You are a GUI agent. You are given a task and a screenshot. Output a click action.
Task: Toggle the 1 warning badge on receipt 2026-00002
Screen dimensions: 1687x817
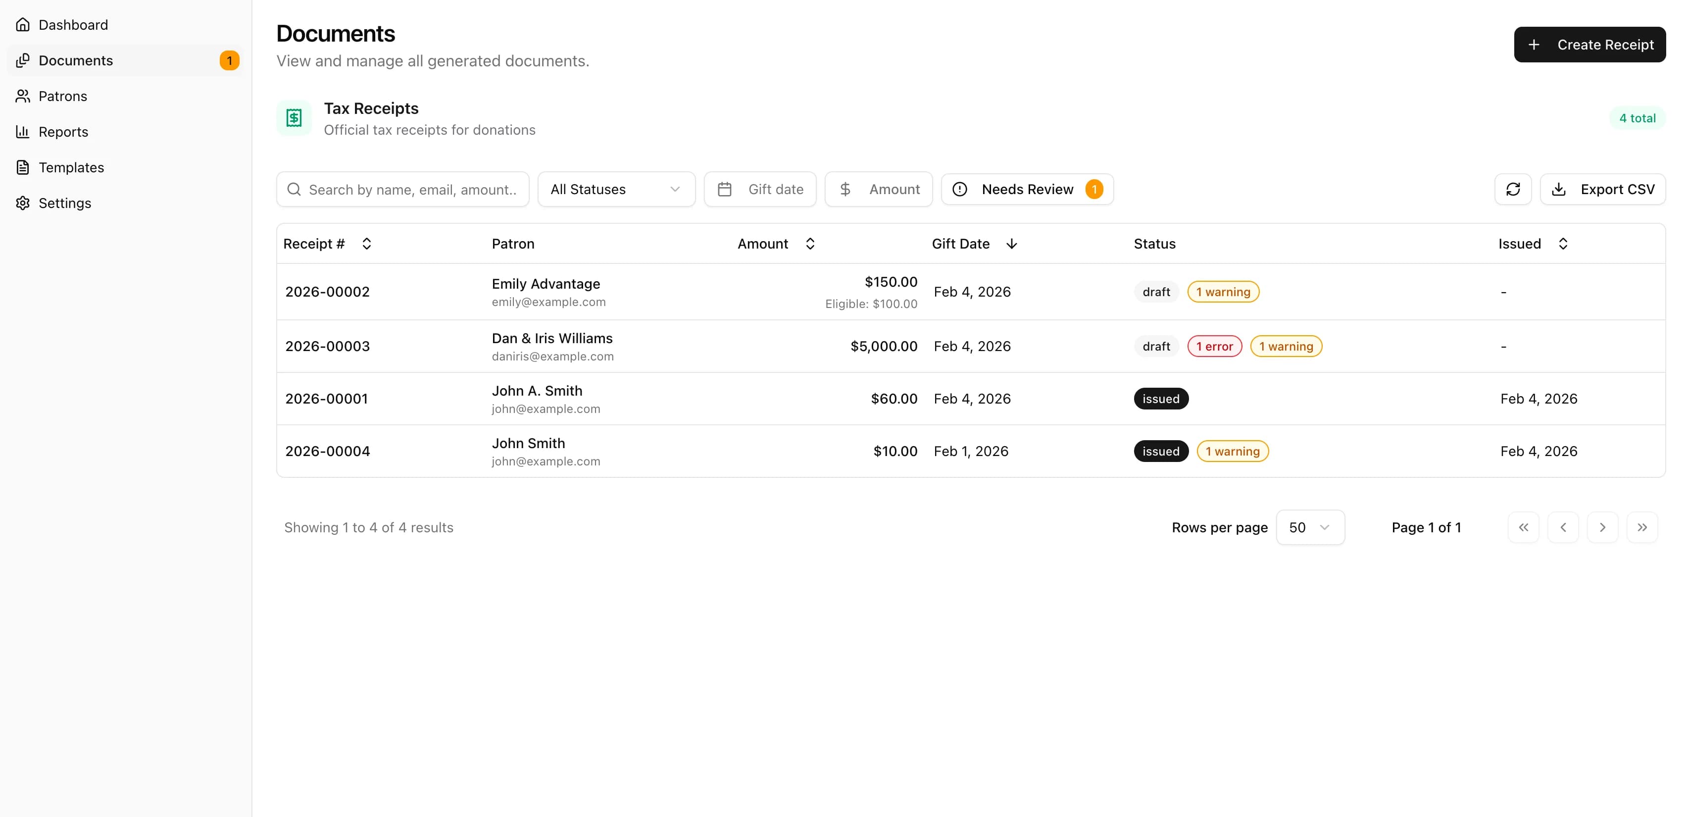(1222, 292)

==

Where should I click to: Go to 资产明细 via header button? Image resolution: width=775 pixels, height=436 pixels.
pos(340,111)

---

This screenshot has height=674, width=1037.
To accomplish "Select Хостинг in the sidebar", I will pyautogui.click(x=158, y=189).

What the task requires » Copy out each line of the data that has the word "screenshot" in it.

Exercise answer »
You are a GUI agent. You are given a task and a screenshot. Output a click action.
This screenshot has height=674, width=1037.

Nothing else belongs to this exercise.